Buying a Olympus 12-100mm f4.0 makes it pretty clear that I'm back in "Two System Hell" again.
After my shoot on Tues. at Zach Theatre I couldn't get one idea out of my head; that it would be really cool to have a very sharp lens that covered all the focal lengths between the equivalents of 24 to 200mm in a lens with a fixed, fairly fast aperture. A lens that could cover all the near and far shots in a theatrical dress rehearsal without breaking a sweat. One that I could use on the GH5 to press into service when shooting video or regular photographs. Turns out that such an animal does exist and all the feedback that I've gotten here, via e-mail, and in trusted blogger reviews made the lens out to be pretty fantastic.
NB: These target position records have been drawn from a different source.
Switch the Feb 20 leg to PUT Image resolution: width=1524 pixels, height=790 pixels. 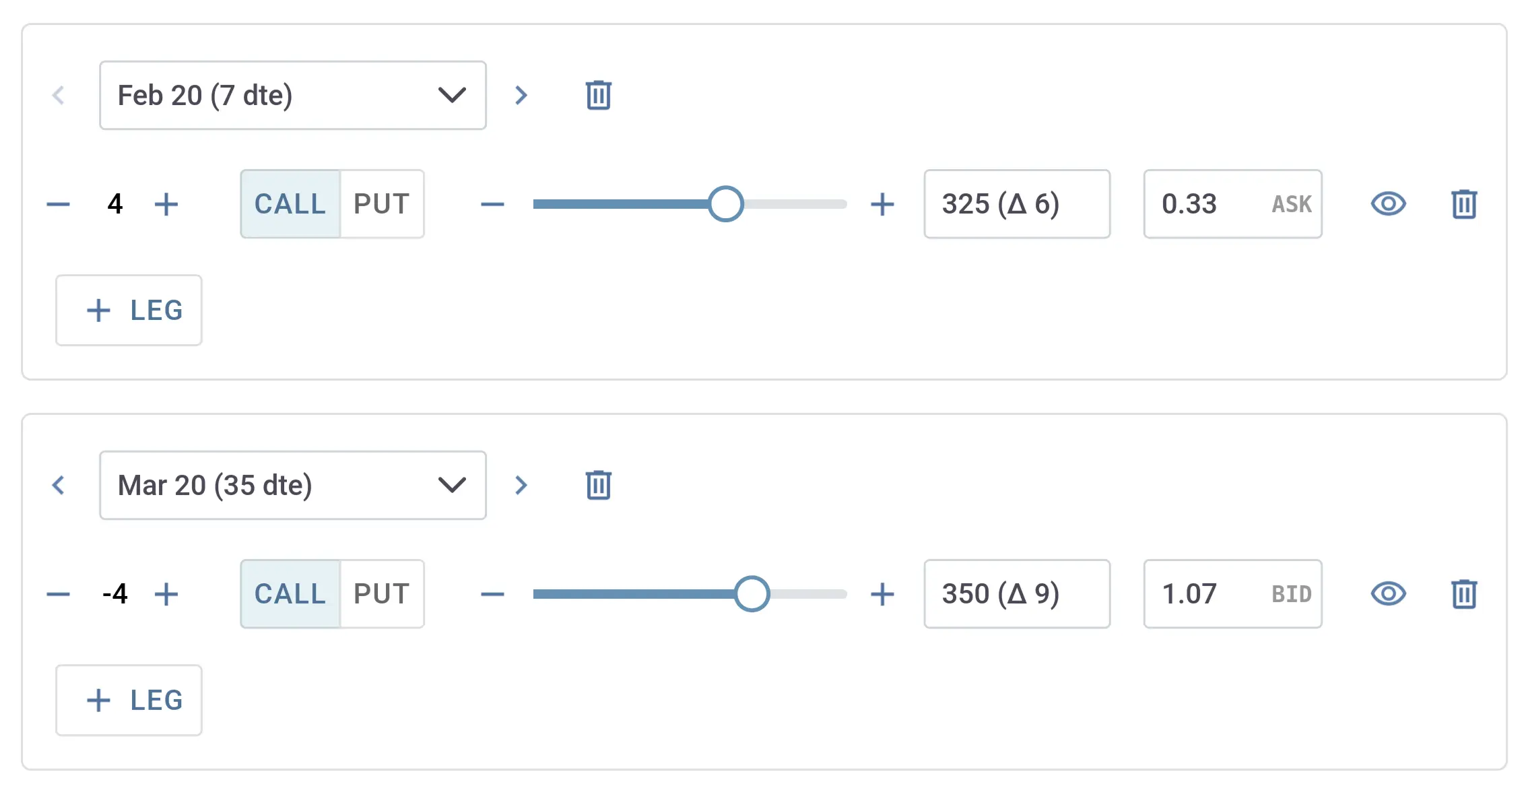point(381,204)
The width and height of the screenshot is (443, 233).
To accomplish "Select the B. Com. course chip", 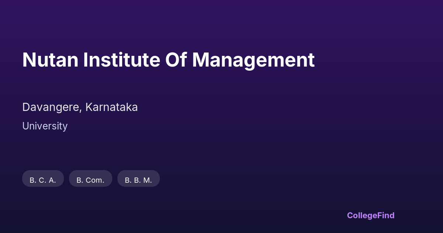I will (x=90, y=180).
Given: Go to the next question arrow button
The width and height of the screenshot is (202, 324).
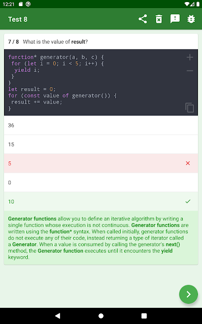Looking at the screenshot, I should (x=188, y=294).
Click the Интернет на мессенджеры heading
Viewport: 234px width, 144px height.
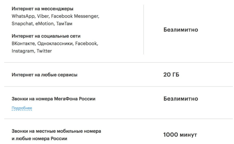(43, 9)
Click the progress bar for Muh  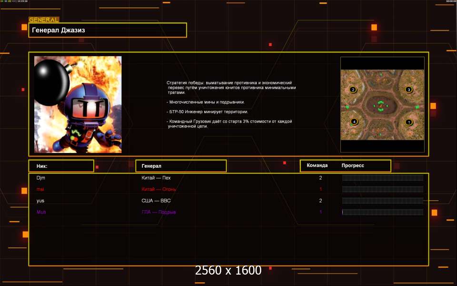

I've been testing my GH5 and find it to be a wonderful camera to work with but I wanted a lens that could take advantage of the autofocus capabilities of the camera but would also be optimized for manual focusing in video. Seems that the 12/100mm from Olympus checked all the boxes.
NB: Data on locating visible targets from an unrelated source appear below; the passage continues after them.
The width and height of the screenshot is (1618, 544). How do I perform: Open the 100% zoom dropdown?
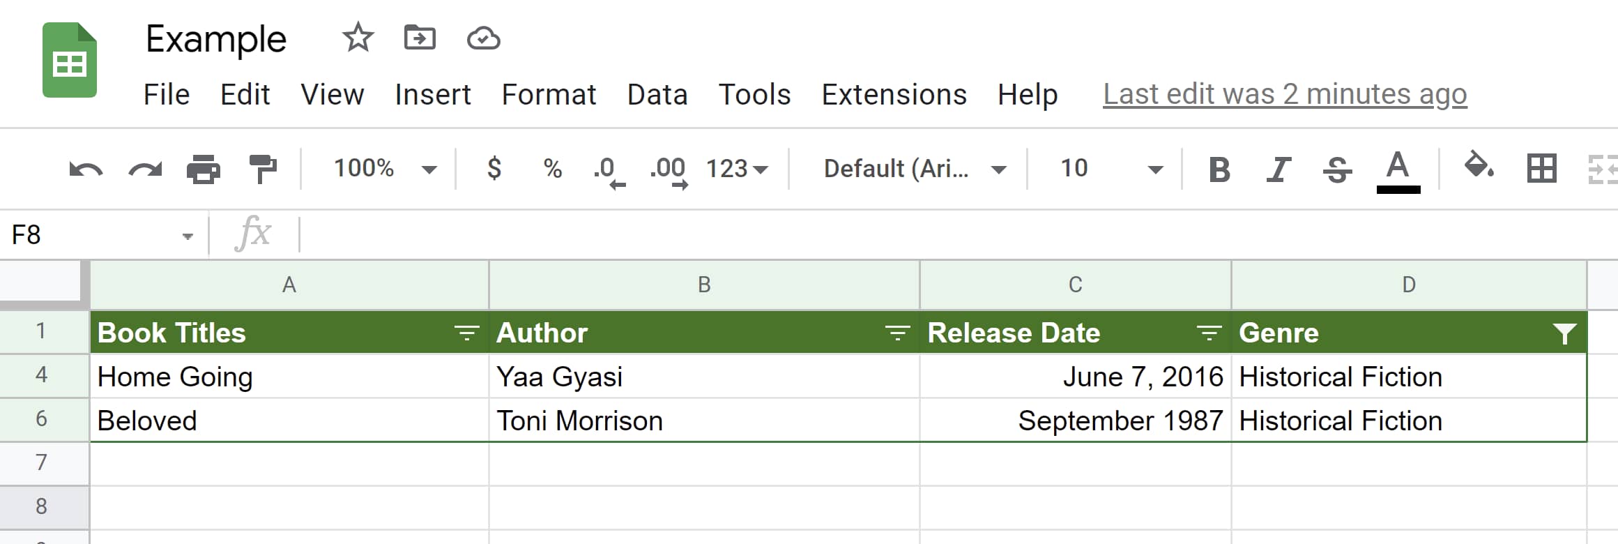coord(385,169)
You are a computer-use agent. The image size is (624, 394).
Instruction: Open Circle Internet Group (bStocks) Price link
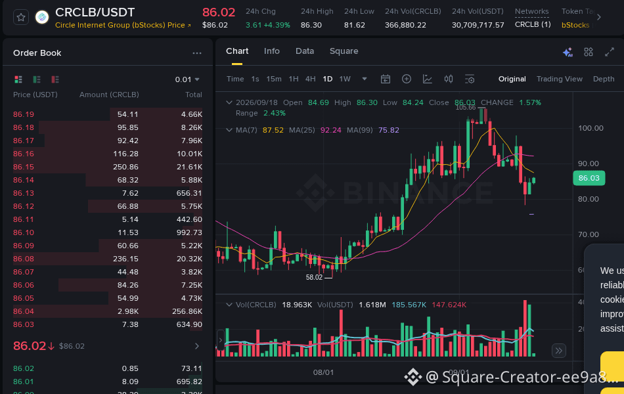coord(123,25)
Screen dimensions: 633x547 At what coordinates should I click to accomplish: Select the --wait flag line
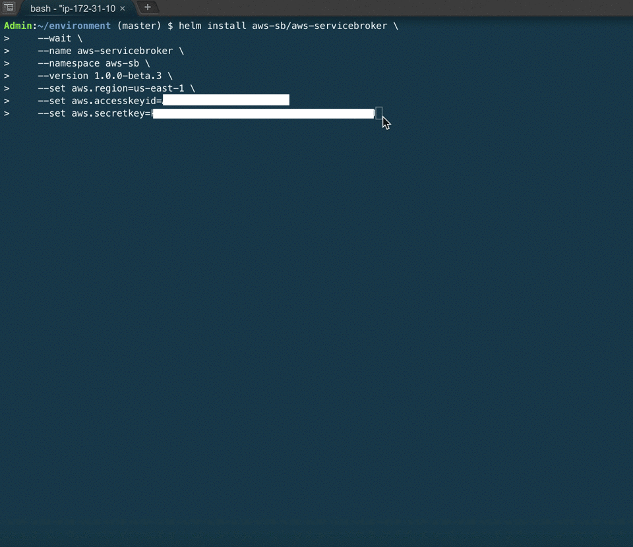55,38
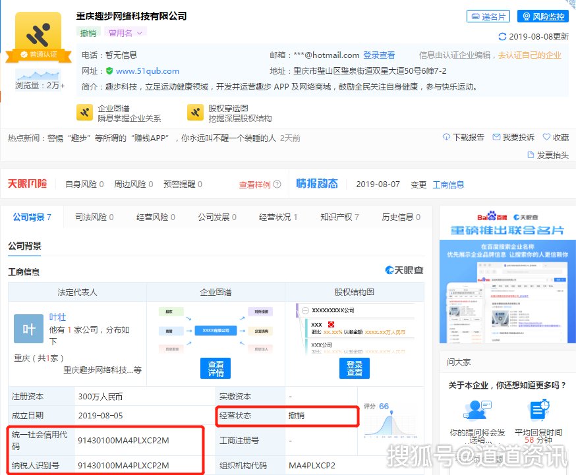The height and width of the screenshot is (475, 576).
Task: Open the 股权穿透图 equity structure icon
Action: 195,113
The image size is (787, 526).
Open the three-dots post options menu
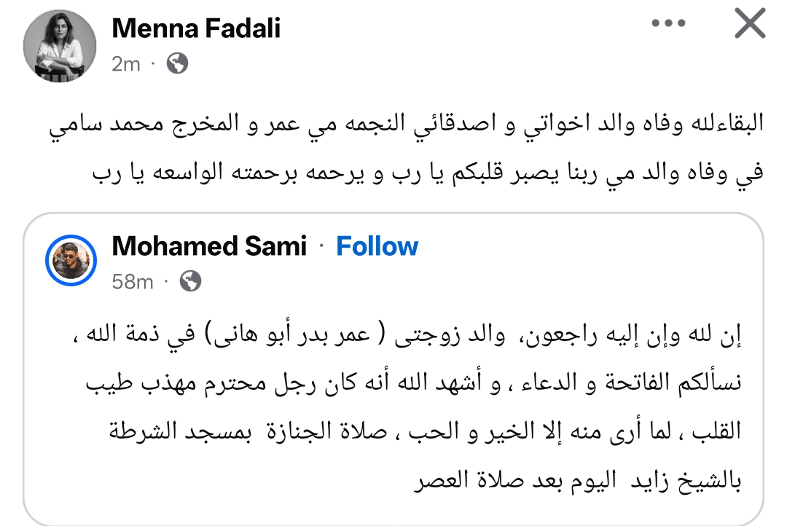[x=669, y=25]
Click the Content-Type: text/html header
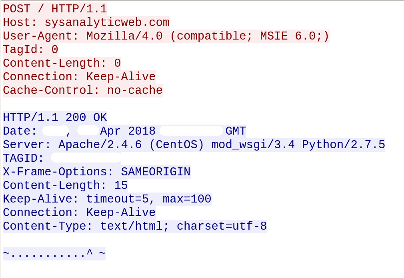Screen dimensions: 404x278 [x=135, y=226]
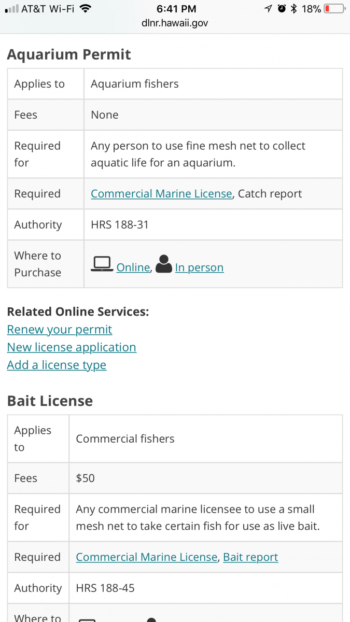Tap the 6:41 PM clock
This screenshot has width=350, height=622.
[x=176, y=9]
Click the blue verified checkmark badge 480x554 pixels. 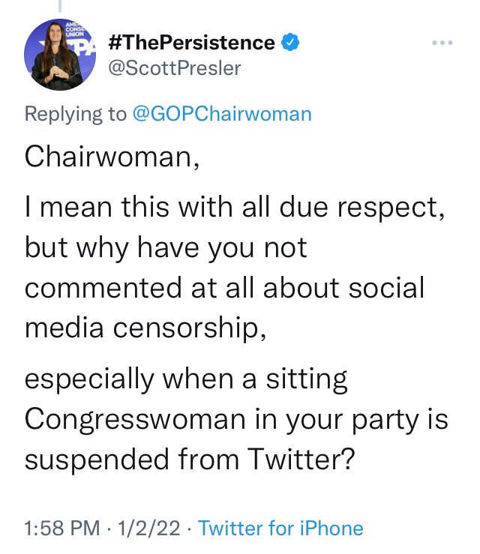click(290, 42)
I didn't know what the supply might be like in the bold world outside the cocoon of my studio so I called the folks at Precision Camera to find that they had three in stock. I only needed one.
With the eternal, maddening construction and consequential delays on our major north/south road from my studio to the camera store I was able to "enjoy" a half hour of driving to go ten miles north and then nearly 45 minutes to make the same trip back south. But I had a new goal in mind besides just buying local, my plan was to negotiate a deal which would also get me a free, vacuum insulated, stainless steel water bottle from the store. Yes, it has a logo on it but it's still a very cool (and effective water bottle).
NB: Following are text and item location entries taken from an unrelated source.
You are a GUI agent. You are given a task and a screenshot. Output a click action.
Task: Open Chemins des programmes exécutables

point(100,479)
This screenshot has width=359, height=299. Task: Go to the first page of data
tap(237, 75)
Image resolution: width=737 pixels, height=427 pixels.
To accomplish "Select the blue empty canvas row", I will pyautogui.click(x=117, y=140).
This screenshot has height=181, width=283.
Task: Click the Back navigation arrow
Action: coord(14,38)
I've been walking around the studio, the house and the neighborhood from the minute I got back snapping images willy-nilly and everything I focus the new lens on looks very cool.
So here we are again. Two systems deep. Unwilling to fully commit to one or the other. At least it's a hell of a lot of fun.....
Looks like we've got at least one foot in that small sensor camp. What keeps you shooting m4:3?